The NZ Herald editorial discusses National’s dirty little leaker and the problem for Simon Bridges: Quote:

While Australia was waiting to see who would next lead its government yesterday, New Zealand’s National Party leader called one of the more odd press conferences to have occurred in Parliament Buildings.

Simon Bridges announced that somebody had owned up to leaking his travel expenses last month. If this seems like small beer by comparison with events in Canberra, it was. But everything an Opposition Leader does can offer insights to the judgment of someone who is bidding to lead the next government.

Bridges’ response to the travel expenses leak has been odd from the moment he called for a full independent inquiry into it. Then he got his MPs to agree to open their parliamentary email to investigation for the QC undertaking the inquiry. He believed the culprit was not in his caucus and cast suspicion on the Parliamentary Service.
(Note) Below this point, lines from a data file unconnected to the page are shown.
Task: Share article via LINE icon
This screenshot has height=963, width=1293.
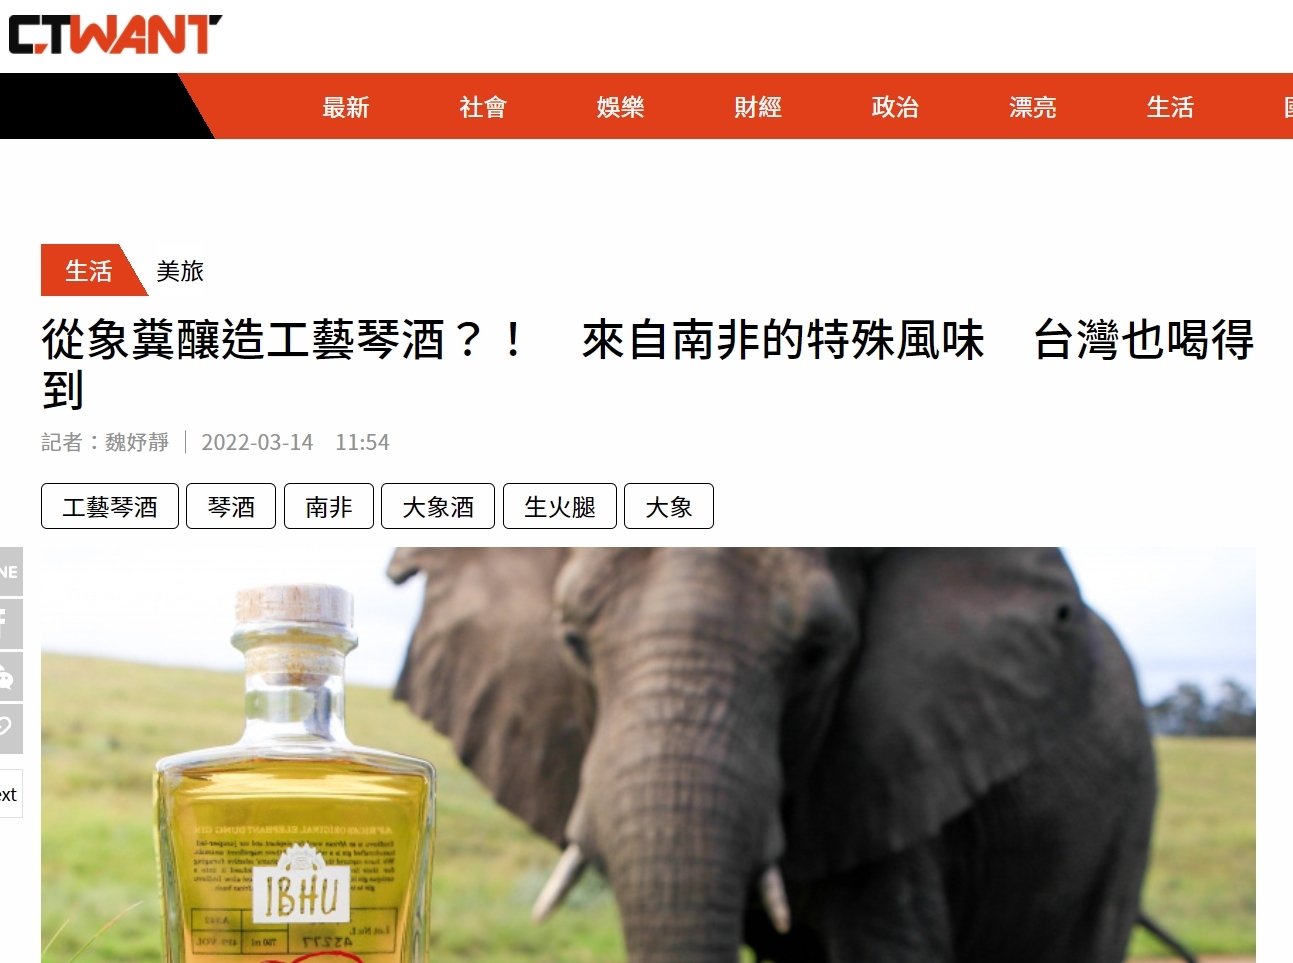Action: 10,572
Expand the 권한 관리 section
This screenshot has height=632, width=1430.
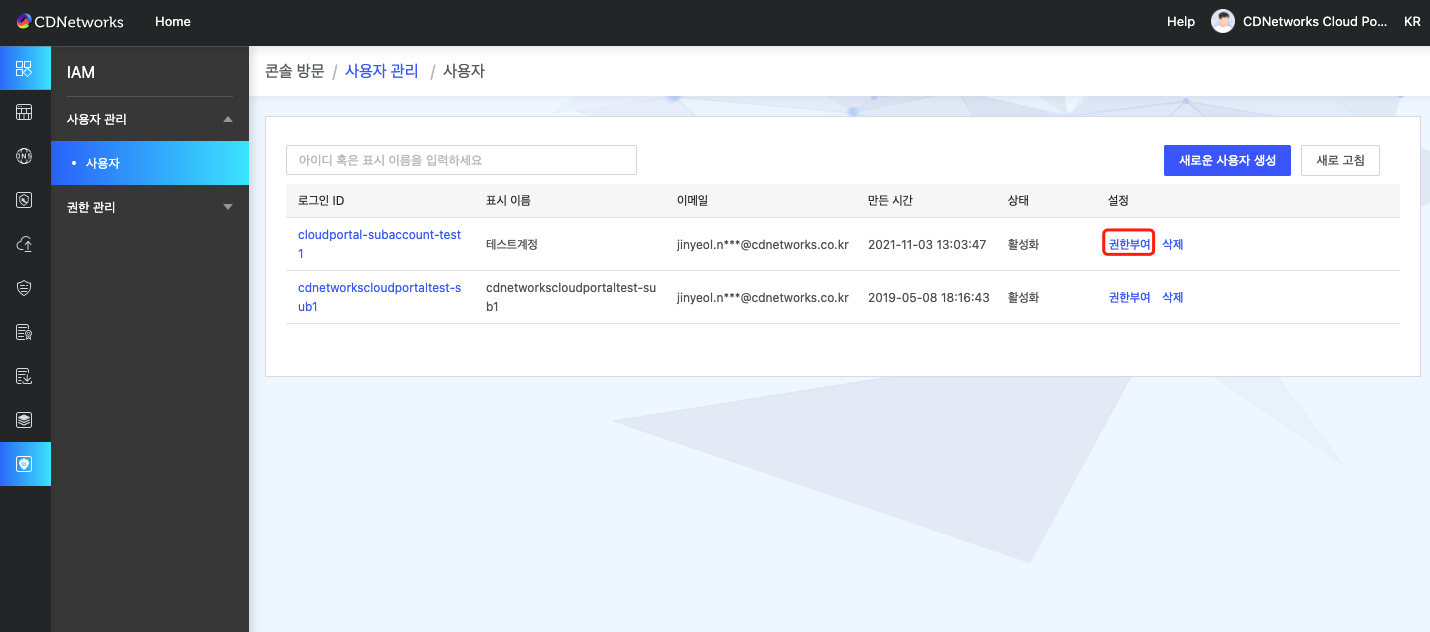148,207
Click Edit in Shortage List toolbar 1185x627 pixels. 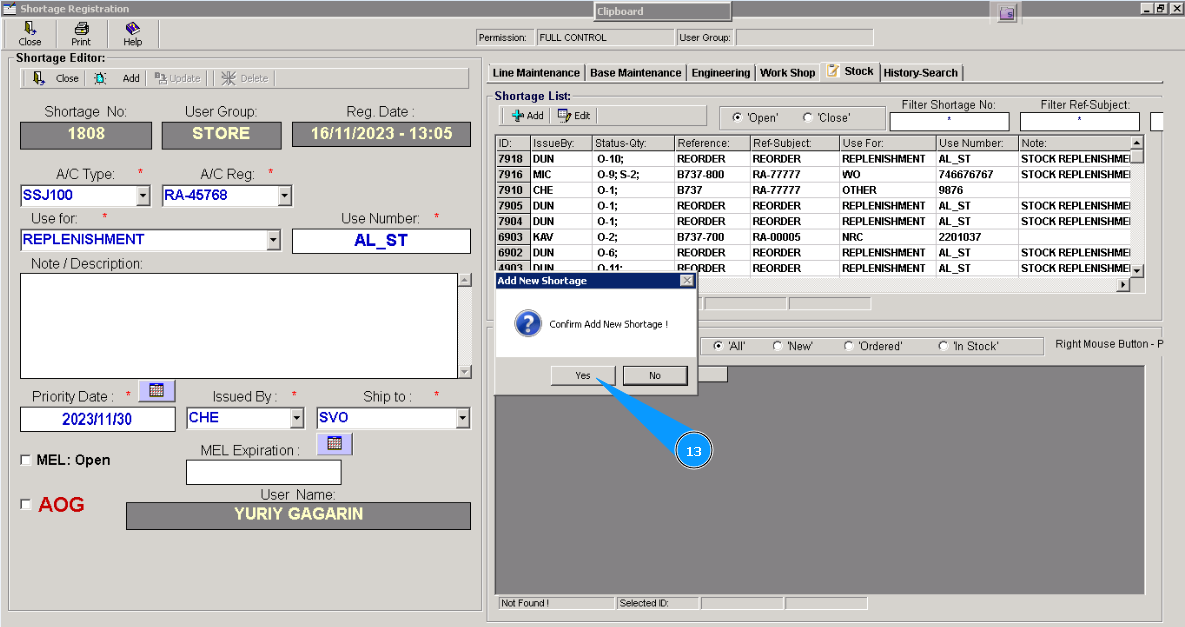click(x=574, y=116)
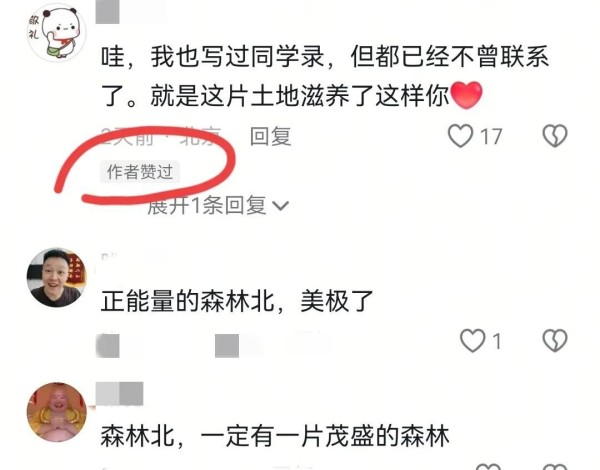The width and height of the screenshot is (600, 470).
Task: Dislike the 同学录 comment
Action: (x=555, y=136)
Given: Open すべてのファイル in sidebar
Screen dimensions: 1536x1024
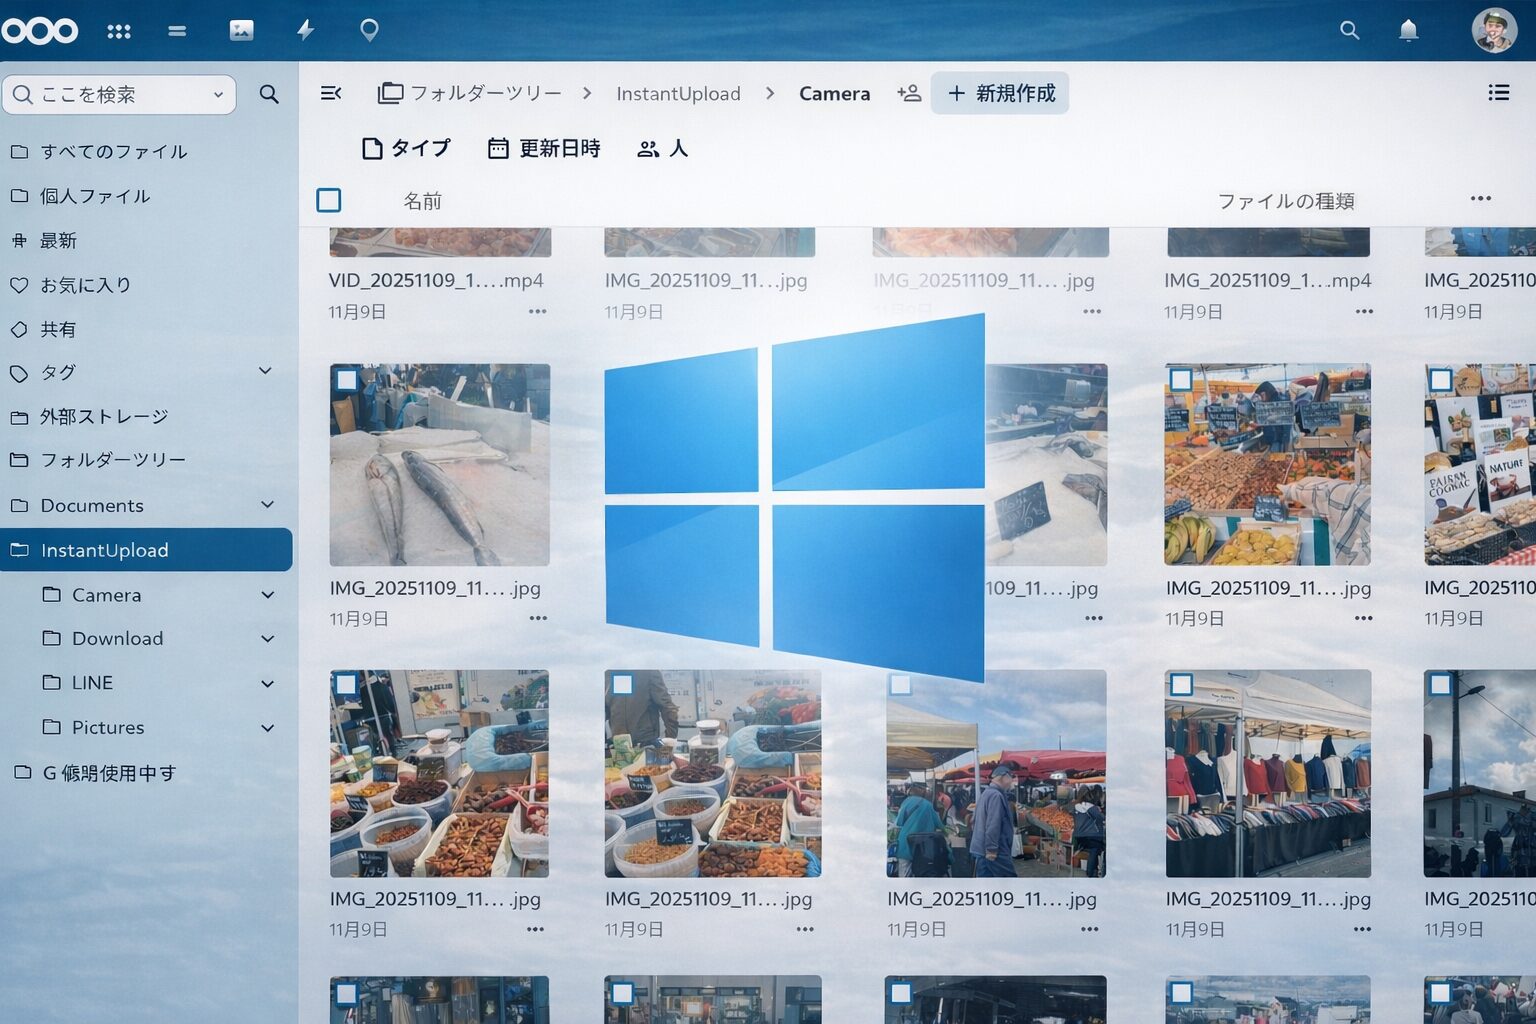Looking at the screenshot, I should point(113,152).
Yesterday he announced he had received an anonymous text from a person with mental health problems claiming to be responsible for the leak and claiming to be in the National caucus. Bridges said the police knew who it was though he did not. If it is a National MP, police may be reluctant to say, because the person said his or her mental health could suffer if the investigation proceeded.

Thus an investigation that started over a triviality may leave the country wondering which National MP might have a serious mental health problem. This is what can happen when a leader over-reacts to a slight. The consequences can be worse than the offence. End quote.

Simon Bridges should have just shrugged and said that leaks happen, meh, and the information was going to be released in a few days anyway. He didn’t and so the mess he has is of his own making.

He still has a problem in that the leaker seems to have gotten away with it, and will now likely be emboldened to go again. It is also obvious that this was personal and political, an attempt to destabilise the leader. This hit failed, but ultimately it may well be the first of many cuts to come from National’s dirty little leaker. Bridges should give the task of outing the leaker to someone who can handle it. To do nothing will cement the impression that he is weak.